The paper addresses a problem of multi-party computation under differential privacy. The main result is the exact optimality of a simple non-interactive protocol in terms of maximizing accuracy for any given privacy level, which requires that each party randomizes and publishes its own bit.

The paper is in general well-written and the main result is interesting. A minor comment is that it is much better to combine Subsection 3.1 into Sec. 3, that is, do not have Subsec. 3.1 as a single subsection.

The paper shows the optimality of a simple non-interactive protocol, which says that the simple randomized response is the optimal protocol in a very general sense.

Summary of paper: The paper analytically studies the optimality of randomized response for differentially private multiparty computation of general functions using general accuracy measures.

Quality: The paper present a concrete problem in privacy and security, and present stong results with careful proofs.

Clarity: The paper is written clearly overall, and the main results are well presented.
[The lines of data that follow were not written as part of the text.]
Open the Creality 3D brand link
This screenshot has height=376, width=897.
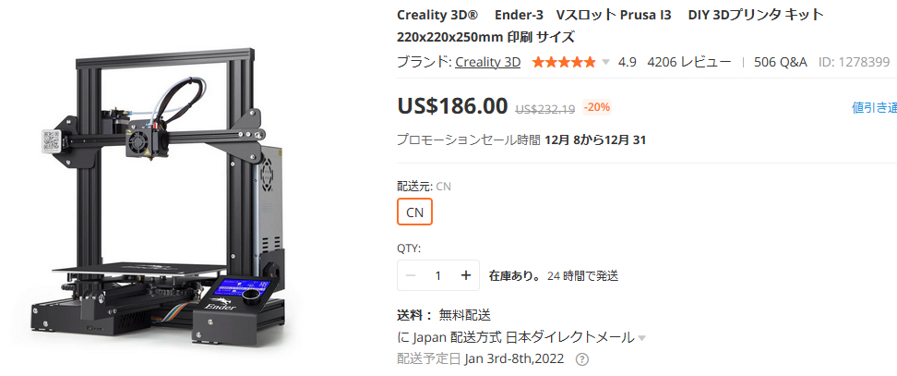[487, 62]
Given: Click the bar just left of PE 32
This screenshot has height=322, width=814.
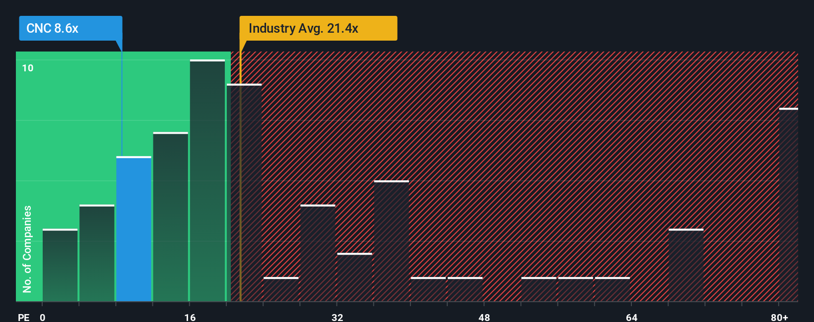Looking at the screenshot, I should tap(318, 253).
However, the proof of the key theorem is all shoved under the supplementary material, and it would have been nicer to see a sketch of the proof and intuitions behind the theory in the main paper.

Originality: While some components of the proposed setting and solutions are built on related work cited in the paper, the main results seem new and interesting.
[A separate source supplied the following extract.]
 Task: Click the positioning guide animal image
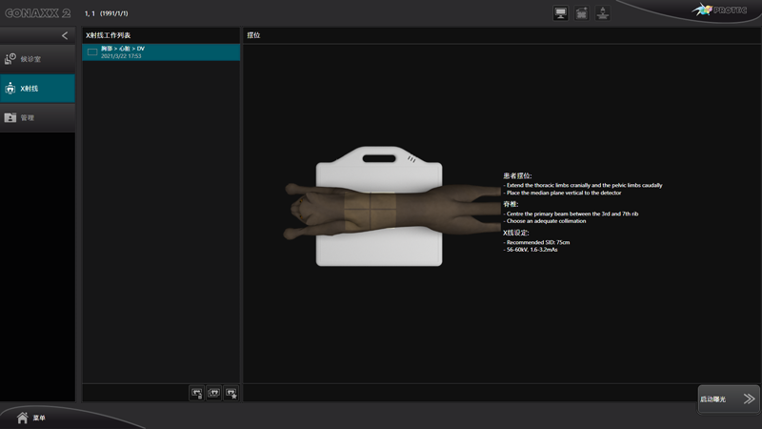[x=379, y=206]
Significance: Differentially private SMC has received attentions recently, and the results of the paper is very timely. Despite some restrictions mentioned in Discussion, the paper will appeal to the interested audience. However, since the topic of the paper is almost purely cryptography/security/privacy, I'm not sure if NIPS is the best venue for publishing this paper.

typo : line 270.

The paper present concrete results for a small but fundamental problem in cryptography/security/privacy back up by careful proofs.
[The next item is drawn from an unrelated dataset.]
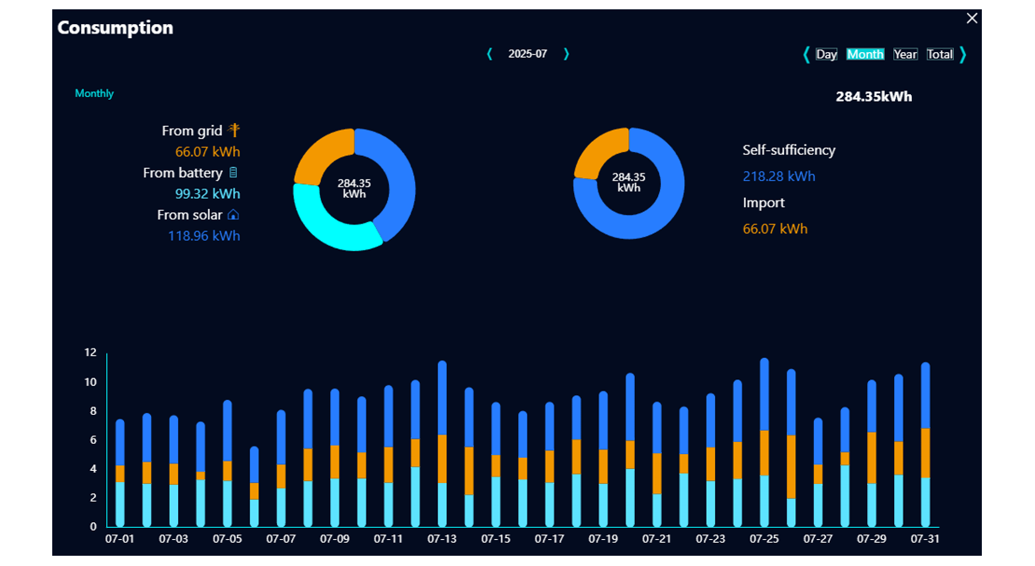This screenshot has height=566, width=1035.
Task: Switch to the Year view tab
Action: (904, 54)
We would like to thank the reviewers for their detailed comments.

Reviewer_1:
1) We thank the reviewer for pointing this out, and we will clarify this in the final version.
2) We will give more formal exposition of the proof ideas and the challenges involved.
3) The statement could be better stated, by saying that "we define a linear program relaxation with an infinite set of linear constraints that include the feasible set. Fortunately, the optimal solution of this LP relaxation is unique and is also feasible in the original problem. Hence, we found the optimal solution of the original problem, and this is the non-interactive randomized response."
4) We will present in plain language that our main contribution is in proving the optimality of 1-bit multi party computation.
5) We believe that multiparty computation is an important topic in distributed learning/inference/decision making. We bring a new angle of data privacy into this distributed learning setting, which has potential of being of a broader interest to the NIPS community.
6) We will revise the smaller issues.

Reviewer_2:
Regarding combining Section 3.1: We agree that those sections are better combined, and will do so in the final version.

Reviewer_3:
Regarding clarity: We will add a high-level proof idea in the main text.
Regarding the venue: We believe that multiparty computation is an important topic in distributed learning/inference/decision making. We bring a new angle of data privacy into this distributed learning setting, which has potential of being of a broader interest to the NIPS community.

Reviewer_4:
Regarding novelty of the contribution :
Optimality of the randomized response has been shown in local differential privacy context, where there is no interaction between those parties. However, it is not at all clear that interaction does not help in multi party computation setting. We show for the first time that when restricted to Boolean data, there is no gain in interaction. Fundamentally, allowing for interaction amongst users complicates the analysis considerably and requires new mathematical techniques.